Limitations & Future Work

  • Dependency on Gemini models as generators and judges for benchmarking RIL/RCR introduces potential bias and costs. Semantic leakage detection remains somewhat subjective.
  • Subspace methods assume that unlearning and reasoning abilities lie in low-dimensional linear subspaces that are orthogonally separable. Whether this holds for more complex knowledge or larger models requires further validation.
  • Certain parameters like the gating threshold \(\tau\), energy threshold \(\eta\), and intervention layer \(\ell^*\) still require selection; cross-backbone transferability is not fully explored.
  • Effectiveness across more diverse backbone scales and the cumulative effects of sequential unlearning episodes remain unknown.
  • vs. Classic LLM/MLLM Unlearning (GA/NPO/MANU): These rely on weight retraining and focus on answers, resulting in high reasoning leakage.
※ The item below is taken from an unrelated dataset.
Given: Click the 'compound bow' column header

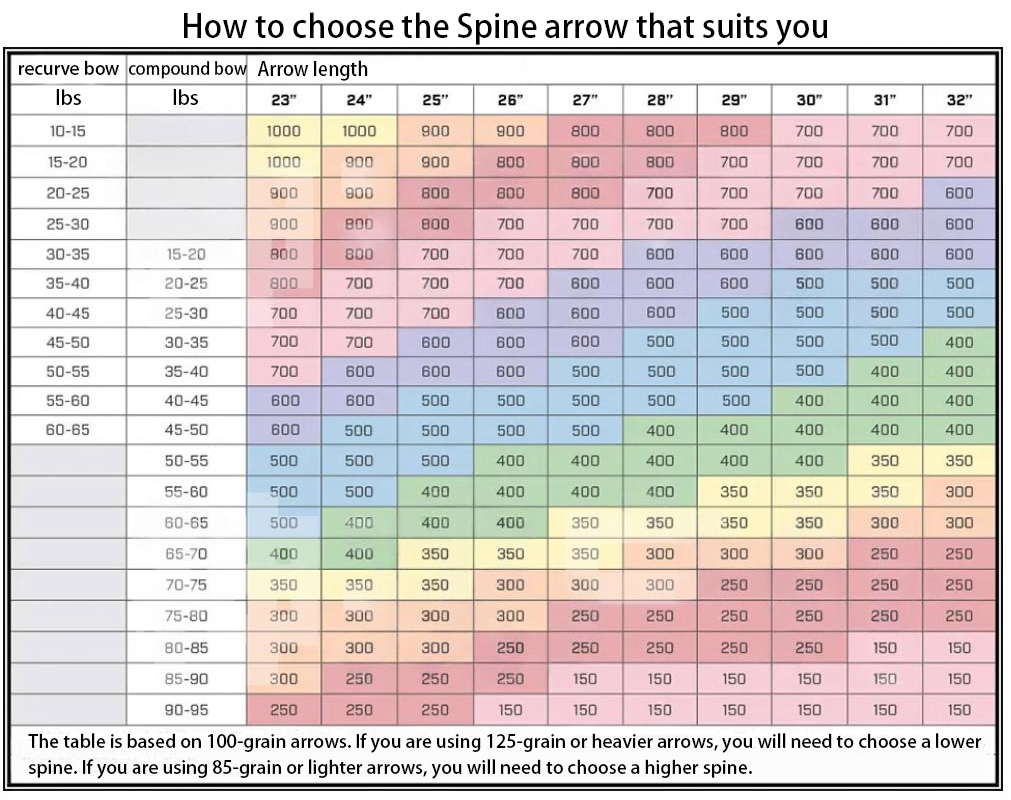Looking at the screenshot, I should [187, 69].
Ours is training-free and targets both answer and reasoning traces.
  • vs. LRM Unlearning (R2MU): R2MU reduces leakage but damages multimodal reasoning; Ours uses RRS orthogonal protection to preserve utility.
  • vs. Classic Activation Steering: Previous methods used fixed directions and manual strength. Ours systematizes "what/where/how" via OT adaptive strength and orthogonal protection.

Rating

  • Novelty: ⭐⭐⭐⭐⭐ First specialized reasoning-preserving unlearning benchmark for RMLLMs + training-free subspace steering framework.
  • Experimental Thoroughness: ⭐⭐⭐⭐ Solid results across two backbones and multiple baselines, though lacks a fine-grained ablation table for all components.
  • Writing Quality: ⭐⭐⭐⭐ Clear problem characterization (Figure 1 failure modes) and rigorous mathematical formulation.
  • Value: ⭐⭐⭐⭐⭐ Addresses the critical "reasoning leakage" issue with a deployable training-free solution, significant for RMLLM privacy/safety.